Page extract:
——

The History section shows recent commits for the selected workspace as compact graph rows. Rows use fixed swimlane spacing, highlight the current HEAD, show branch/upstream labels when Git reports them, and keep the commit subject, short hash, author, and date visible for quick scanning. When the selected branch has remote divergence, the graph adds dashed Outgoing Changes and Incoming Changes markers with commit counts so the branch shape and sync direction are visible before syncing. Expand a commit row to inspect the files changed by that commit without leaving the Source Control panel. Expanded changes default to a collapsible folder tree and can be switched to a flat full-path list from the graph controls. Use Load More... at the bottom of the graph to request the next page of commits without changing the current graph presentation.

Use the graph controls to switch between auto refs, all refs, current branch, and upstream filters, switch expanded changes between tree and list mode, then switch between detailed and tiny density. Wardian remembers the chosen ref filter, change view mode, density, and expanded commit rows for each selected repository root, and the collapse control closes all expanded commits in the current graph.

——

Supplied entries:
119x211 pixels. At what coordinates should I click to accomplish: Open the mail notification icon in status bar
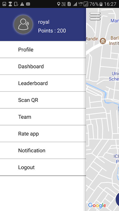(x=28, y=4)
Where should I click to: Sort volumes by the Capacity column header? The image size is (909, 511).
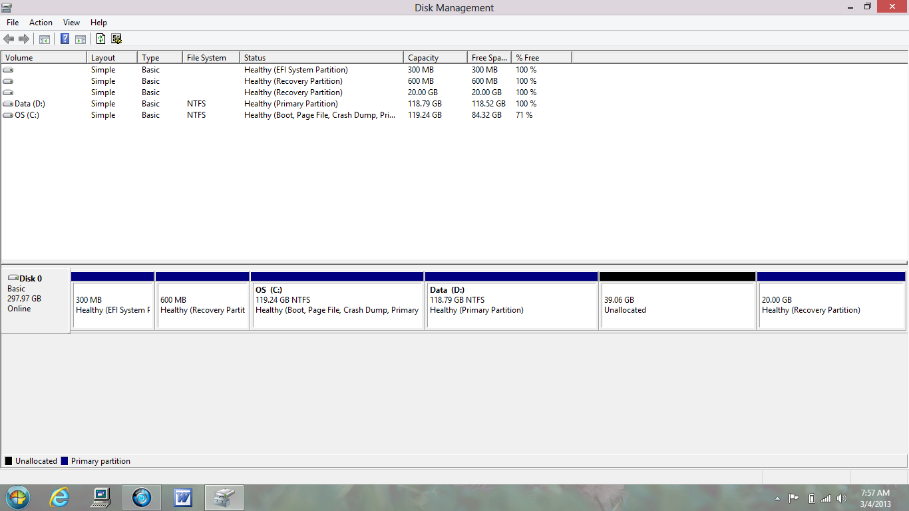[435, 58]
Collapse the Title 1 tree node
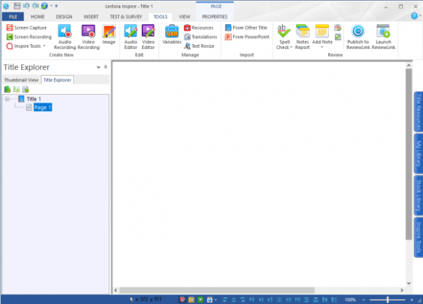 point(8,99)
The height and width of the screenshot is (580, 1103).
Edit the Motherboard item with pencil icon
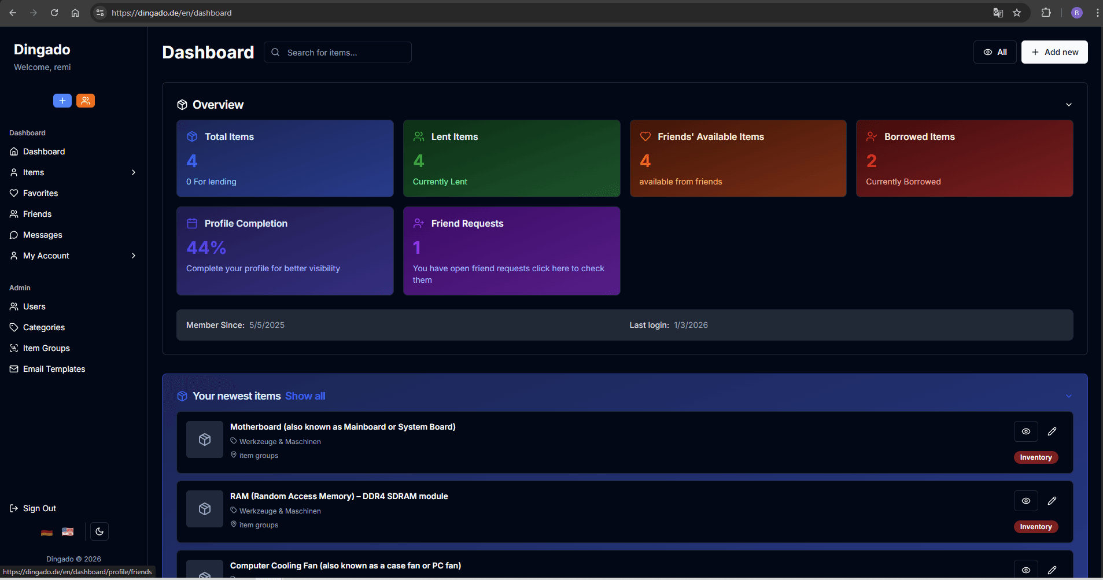click(x=1052, y=431)
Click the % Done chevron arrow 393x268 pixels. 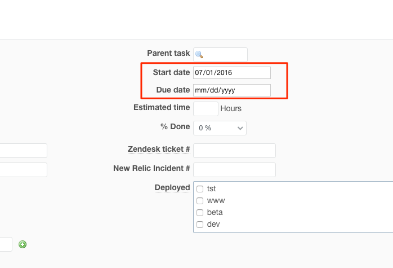click(240, 128)
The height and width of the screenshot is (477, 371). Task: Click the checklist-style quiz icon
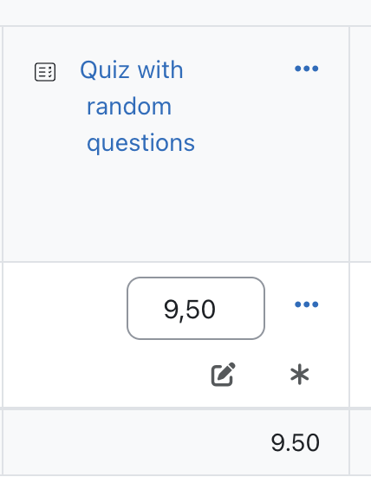point(45,72)
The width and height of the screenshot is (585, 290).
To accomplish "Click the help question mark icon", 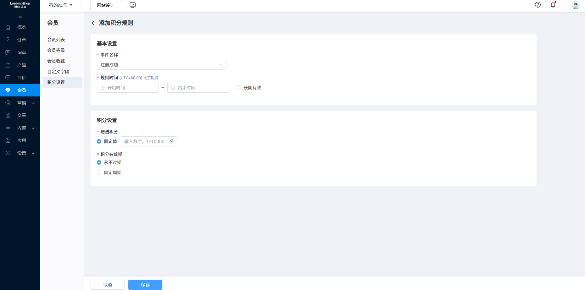I will click(538, 5).
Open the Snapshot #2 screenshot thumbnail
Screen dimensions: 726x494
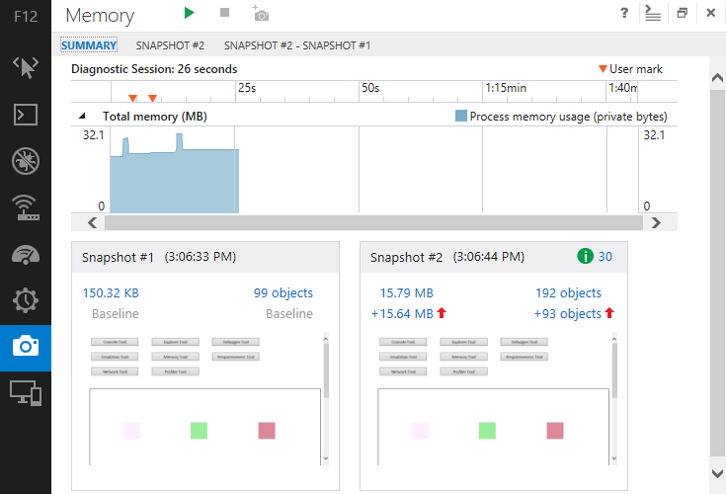(494, 398)
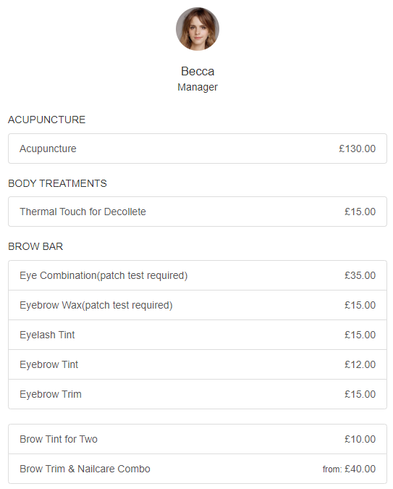
Task: Click the Manager role label
Action: (198, 87)
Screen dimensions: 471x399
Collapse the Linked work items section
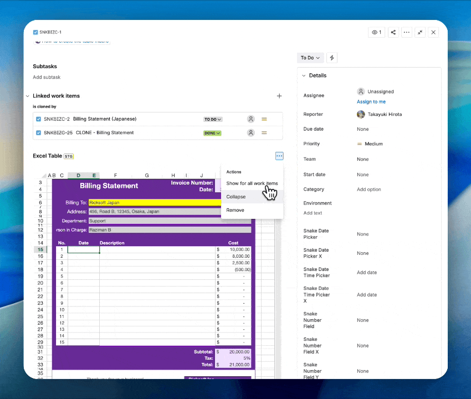tap(28, 96)
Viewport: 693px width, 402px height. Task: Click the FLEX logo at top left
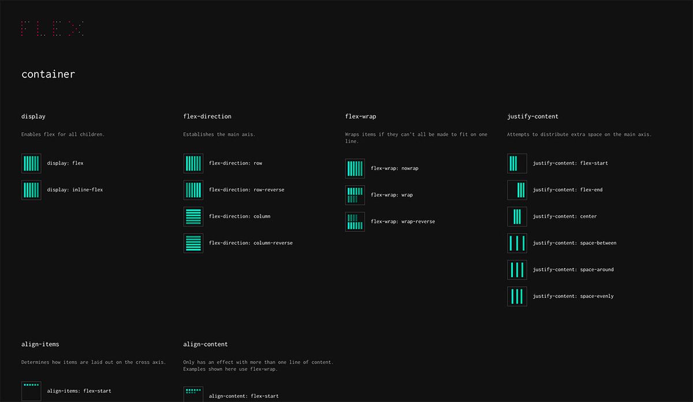[53, 28]
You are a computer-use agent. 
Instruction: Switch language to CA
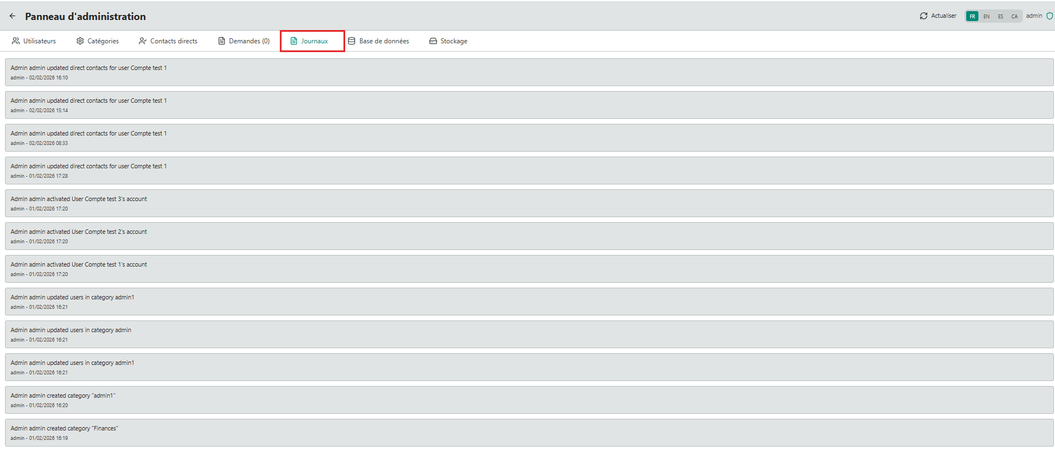click(1014, 16)
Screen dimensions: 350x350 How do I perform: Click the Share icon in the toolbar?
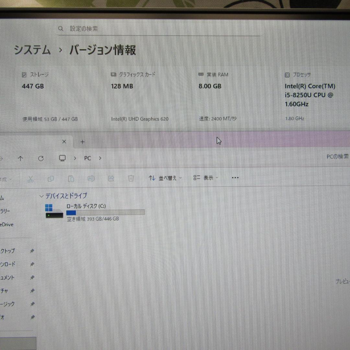[x=111, y=178]
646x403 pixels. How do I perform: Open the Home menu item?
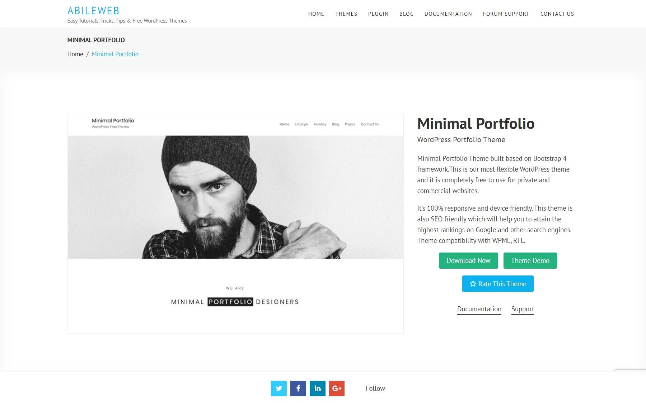pyautogui.click(x=316, y=14)
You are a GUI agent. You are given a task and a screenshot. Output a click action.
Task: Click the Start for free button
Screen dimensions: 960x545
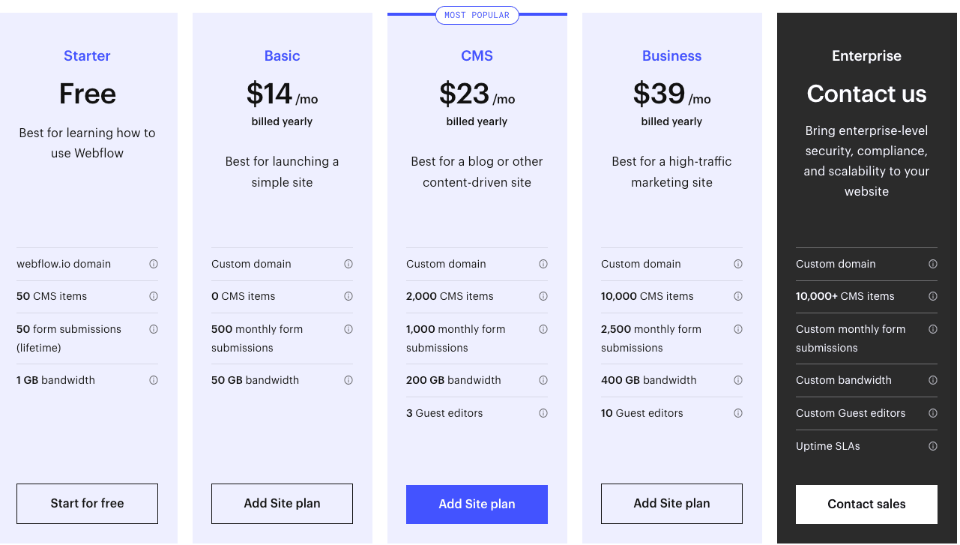87,504
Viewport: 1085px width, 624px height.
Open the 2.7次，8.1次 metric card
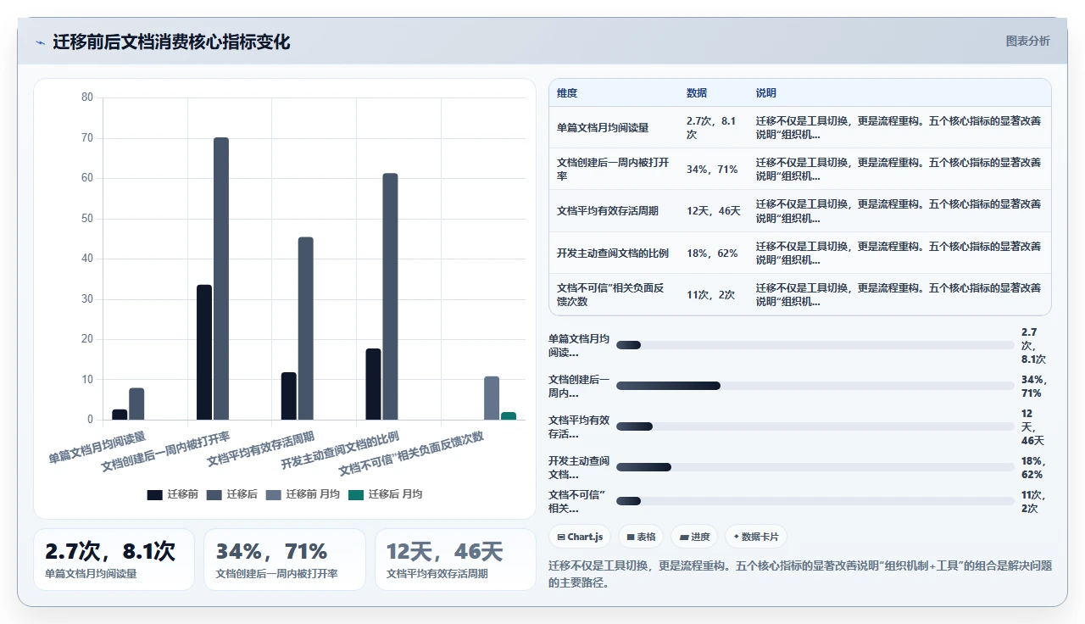[x=114, y=560]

——

Requirements:
• A. Please report every line in the entries above that contains the string "dimensions".
• B. Go on with the commit history graph text, starting after its last sentence.

Responses by task:
• A.
Screen dimensions: 726x494
Screen dimensions: 471x399
Screen dimensions: 350x350 How do I perform: Click the Share icon in the toolbar?
Screen dimensions: 960x545

• B.
Worktree Mode

Source Control also exposes worktree actions:

  • Create Worktree opens an inline name field, then creates a worktree for that agent
  • available shared worktrees can be joined from the same action area
  • removing worktree returns the agent to main workspace behavior

When enabled, Wardian creates a named worktree beside the source checkout under <source-checkout>.wt/<worktree-name>, creates a matching wardian/<worktree-name> branch, shares supported build caches with the source checkout, and moves the agent runtime to that path with a fresh provider session. For example, a source checkout at <absolute-workspace-path>/Wardian creates Wardian-managed worktrees under <absolute-workspace-path>/Wardian.wt/. Joining an existing shared worktree assigns the same worktree path to another agent and also starts that agent fresh in the shared path.

For Rust workspaces, Wardian sets CARGO_TARGET_DIR for provider runtimes in worktree mode so builds reuse the source checkout's target directory even when the repository has a tracked .cargo/config.toml. Wardian still writes a generated Cargo config only when a worktree does not already contain one. Node node_modules and Python .venv caches continue to be linked back to the source checkout when those caches exist.

Wardian-created worktrees are real Git worktrees. They are created through git worktree add, so they appear in git worktree list for the source checkout.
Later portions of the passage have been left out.